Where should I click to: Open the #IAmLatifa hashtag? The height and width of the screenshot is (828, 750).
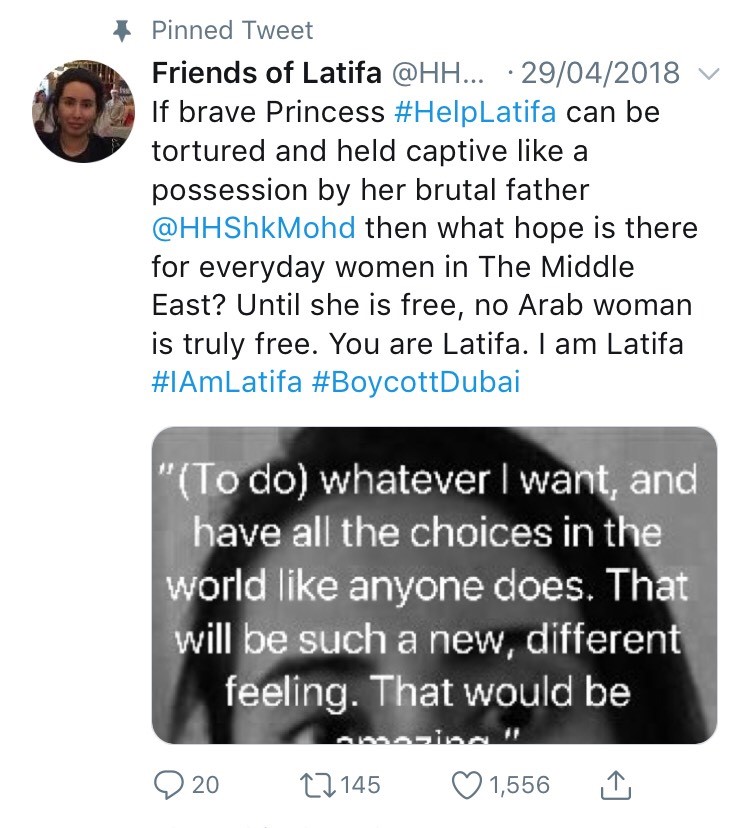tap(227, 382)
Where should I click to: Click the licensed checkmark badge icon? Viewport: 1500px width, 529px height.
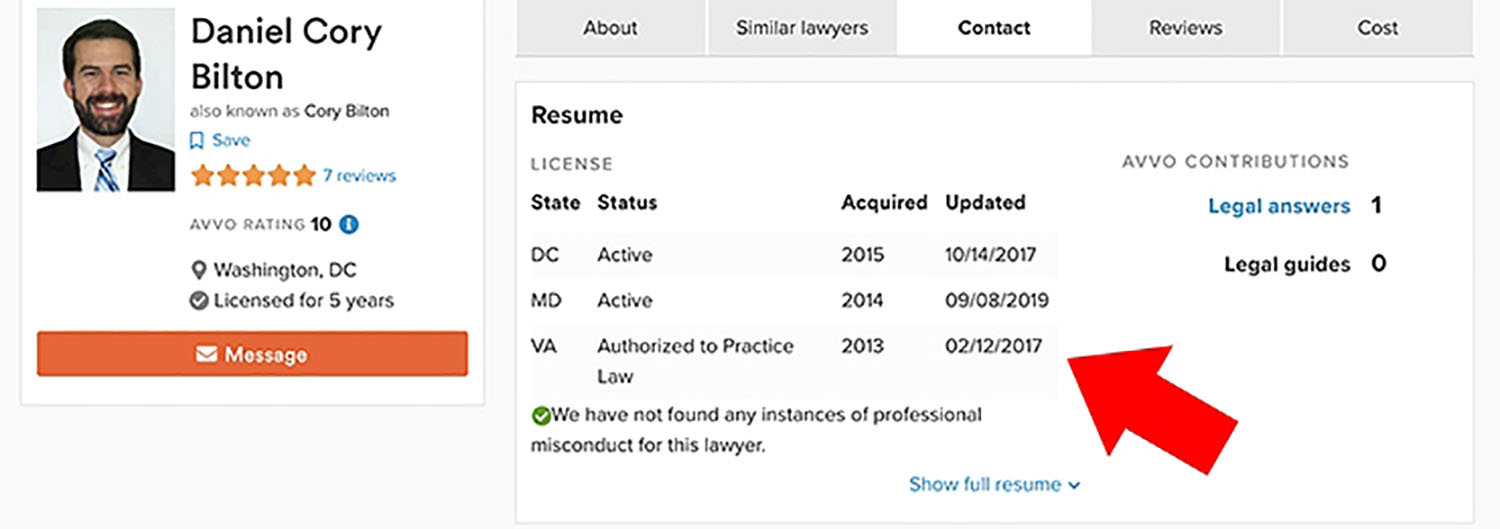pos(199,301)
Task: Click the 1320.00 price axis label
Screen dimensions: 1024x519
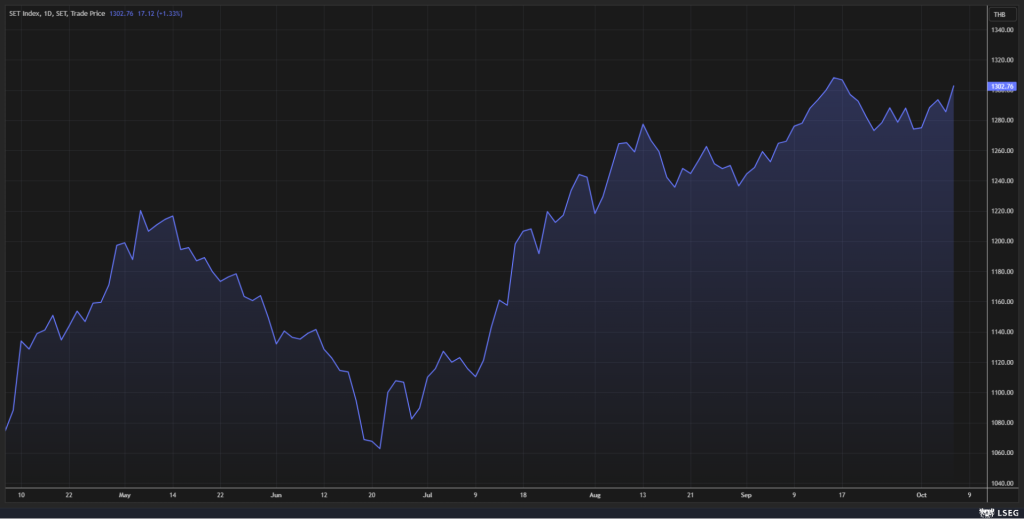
───
→ **REQUIRED TASK**: Copy out the rows above exactly as they stand, leaving out the pictures.

→ **EXERCISE ANSWER**:
Where should I click to: Open the #IAmLatifa hashtag? The height and width of the screenshot is (828, 750).
tap(227, 382)
Where should I click to: Click the licensed checkmark badge icon? Viewport: 1500px width, 529px height.
pos(199,301)
Task: Click the 1320.00 price axis label
Screen dimensions: 1024x519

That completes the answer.